> _TEXTE DE LECTURE_

28Comme celle de l’administrateur, la maison ne reçoit l’électricité qu’entre 18 h30 et 21 h30. Passée cette heure, il faut activer le groupe électrogène. Entre 1950 et 1960, un téléphone reliait la maison de maître à la maison de l’administrateur, mais il a été abandonné depuis. L’eau, en revanche, abonde. Une pompe relie l’unique salle d’eau et la cuisine de la maison à la citerne qui alimente l’usine. D’après Don Agustín, la proximité avec le beneficio serait la raison pour laquelle ses arrières-grands-parents décidèrent de construire la demeure à son emplacement actuel.
29Si l’on en croit Don Agustín, la première Casa Grande était beaucoup plus rustique que la maison actuelle. Située au beau milieu des caféières, elle se réduisait à deux petites pièces prolongées d’une cuisine. Pourtant, Don Agustín est fier d’affirmer qu’il s’agissait, en 1873, de l’une des premières constructions de la région. En réalité, il existait à l’époque des maisons de maître déjà importantes. Plusieurs propriétés – La Victoria Chuvá, Las Marias, San Francisco Miramar et Las Mercedes – appartenaient à d’importants hommes politiques ou à des immigrés allemands. Aujourd’hui, les résidences de ces propriétés sont en partie reconstruites en ciment. Le modèle américain de la maison basse « de type Miami » l’emporte très largement sur le modèle colonial d’origine européenne. Finalement, les églises, les usines et, parfois, les campements sont les derniers vestiges de l’époque pionnière de la caféiculture.

> _CONSIGNE_
Relevez, dans le texte de lecture, toutes les propriétés nommées comme appartenant à d'importants hommes politiques ou à des immigrés allemands. Les données ci-après proviennent d'une source distincte de ce texte de lecture.

> _DONNÉES FOURNIES_
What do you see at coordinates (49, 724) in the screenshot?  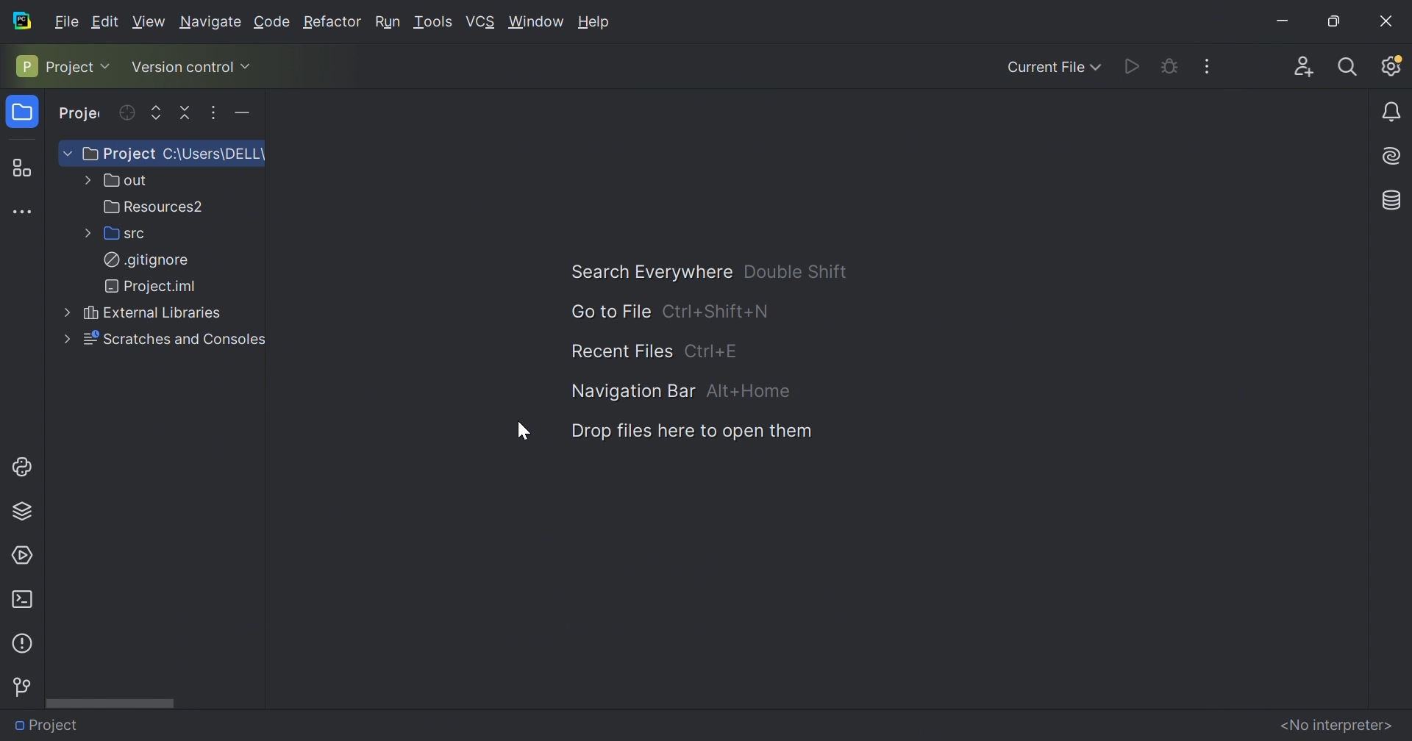 I see `Project` at bounding box center [49, 724].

> _RÉPONSE ATTENDUE_
La Victoria Chuvá, Las Marias, San Francisco Miramar, Las Mercedes